Problem to work on: Nothing but the lines from the one containing "You are a computer-use" through the final line of the listing should appear in the answer, each exactly as written.
========================================
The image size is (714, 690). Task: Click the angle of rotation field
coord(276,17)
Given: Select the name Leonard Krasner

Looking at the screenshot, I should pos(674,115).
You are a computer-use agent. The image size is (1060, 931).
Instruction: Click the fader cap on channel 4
========================================
Exercise answer:
You are a computer-use agent. The image size is (1060, 931).
Instruction: Click the fader cap on channel 4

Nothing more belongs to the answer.